2. For each, state whether an LLM could plausibly have suggested it.

---

``` r
# --- STUDENT SUBMISSION ---
# "I used ChatGPT to analyze the penguins dataset"

library(tidyverse)

# GPT said to remove outliers using IQR method
Q1 <- quantile(penguins$body_mass_g, 0.25, na.rm = TRUE)
Q3 <- quantile(penguins$body_mass_g, 0.75, na.rm = TRUE)
IQR_val <- IQR(penguins$body_mass_g, na.rm = TRUE)
penguins_no_outliers <- penguins %>%
  filter(body_mass_g >= (Q1 - 1.5*IQR_val) & body_mass_g <= (Q3 + 1.5*IQR_val))

# GPT said to normalize everything
penguins_norm <- penguins_no_outliers %>%
  mutate(across(where(is.numeric), ~ (.x - min(.x)) / (max(.x) - min(.x))))

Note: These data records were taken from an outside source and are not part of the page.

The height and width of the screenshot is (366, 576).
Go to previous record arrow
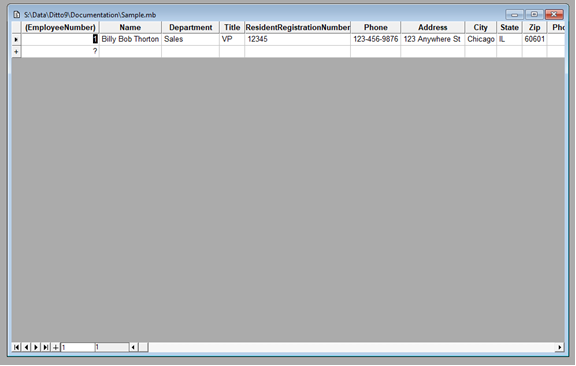[26, 347]
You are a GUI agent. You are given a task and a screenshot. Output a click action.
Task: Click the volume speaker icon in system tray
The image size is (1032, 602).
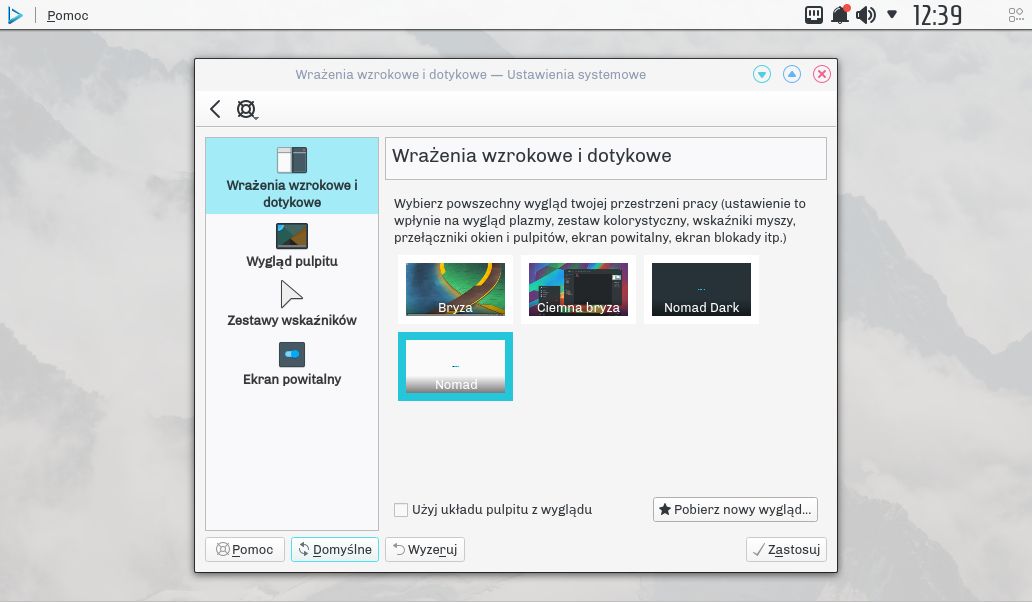point(865,14)
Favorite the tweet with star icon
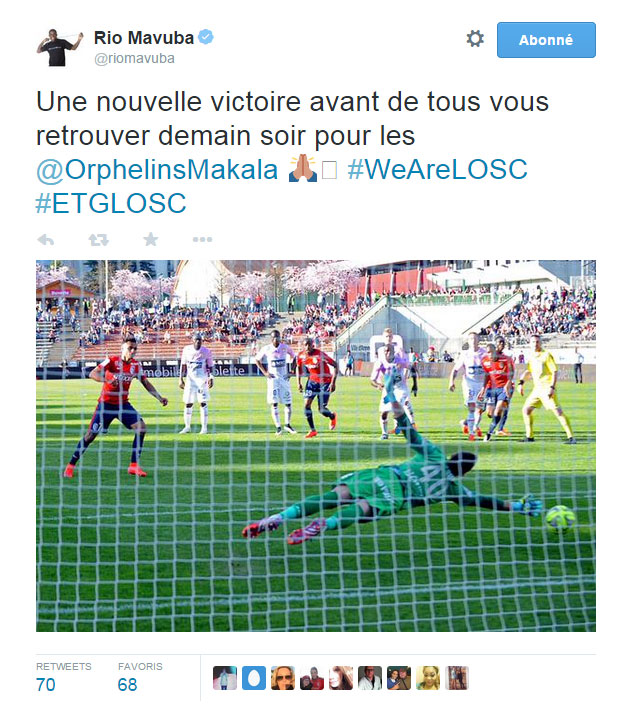The width and height of the screenshot is (633, 704). [x=151, y=239]
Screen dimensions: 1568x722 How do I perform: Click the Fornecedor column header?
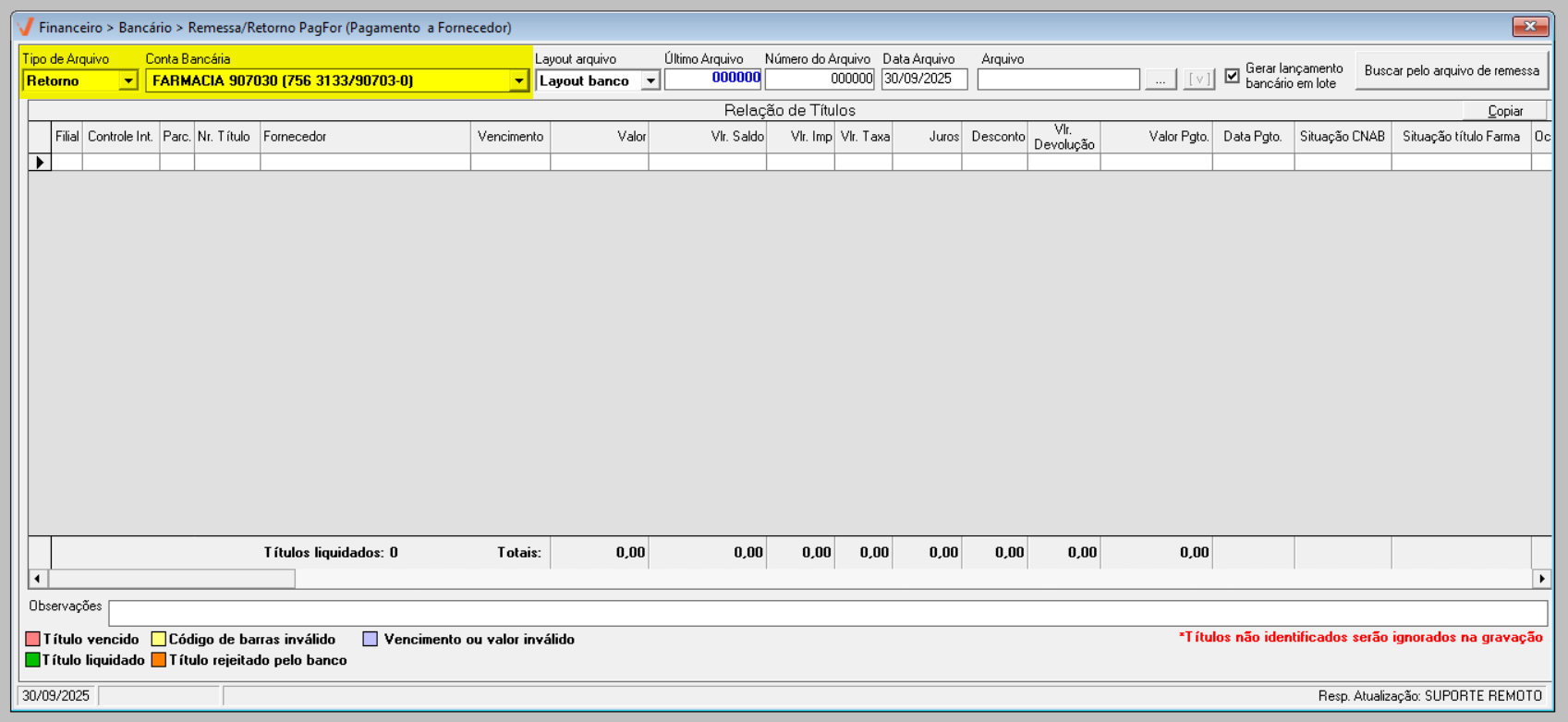(365, 137)
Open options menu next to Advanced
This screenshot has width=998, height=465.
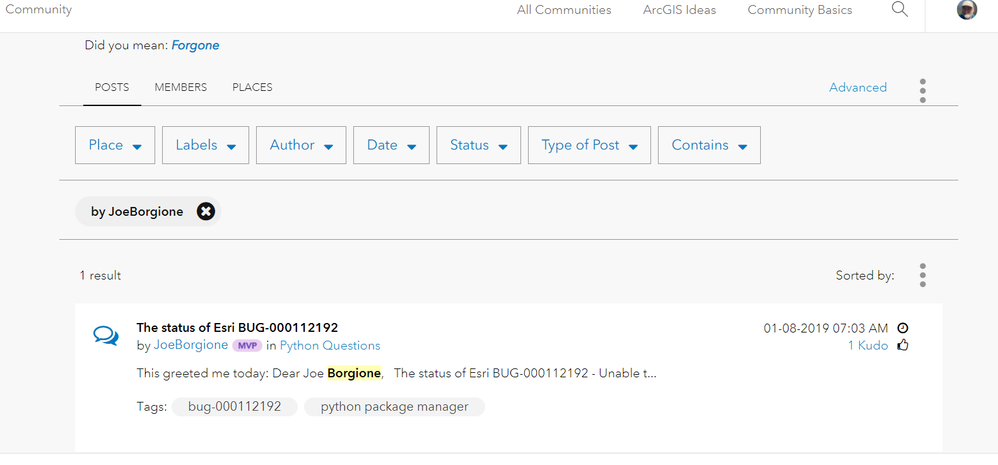tap(922, 91)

# GPT said stepwise is best for variable selection
full <- lm(body_mass_g ~ ., data = penguins_norm)
best <- step(full, trace = 0)

# GPT said p < 0.05 means significant
results <- tidy(best) %>% filter(p.value < 0.05)
print(results)
```

---

## TASK 5: Key Points

| Issue | LLM Plausible? | Correct Approach |
|-------|---------------|------------------|
| IQR outlier removal on entire dataset | Yes (common bad advice) | Domain knowledge: penguins have real size variation by species; stratify first |
| Normalization before regression | Yes | Standardize only after train/test split; normalization destroys interpretability |
| `step()` on same data | Yes (outdated textbooks) | Theory-driven model or penalized regression (glmnet) |
| Filtering by p < 0.05 | Yes | Report full table with effect sizes|

---

### Summary

| # | Principle | Defense Against |
|---|-----------|---------------|
| 1 | Prompts are methods | Unreproducible analysis |
| 2 | One interface (`ellmer`) | Vendor lock-in |
| 3 | Structured output | Chatty, unparseable responses |
| 4 | Wikipedia grounding | Hallucinated facts |
| 5 | Iterative refinement | Premature commitment to bad code |
| 6 | Explanation > generation | Invented packages and columns |
| 7 | Skeptical review | Methodologically valid but wrong code |

---

## Further Resources

- [`ellmer` documentation](https://ellmer.tidyverse.org/) — Posit's unified LLM interface
- [Ollama](https://ollama.com/) — Run Llama, Mistral, Phi locally
- [OpenRouter](https://openrouter.ai/) — API access to open-source models
- [WikipediR](https://github.com/Ironholds/WikipediR) — R wrapper for MediaWiki API
- [Prompt Engineering Guide](https://www.promptingguide.ai/) — General principles

---

# Questions?

## Remember: The LLM is your intern, not your supervisor.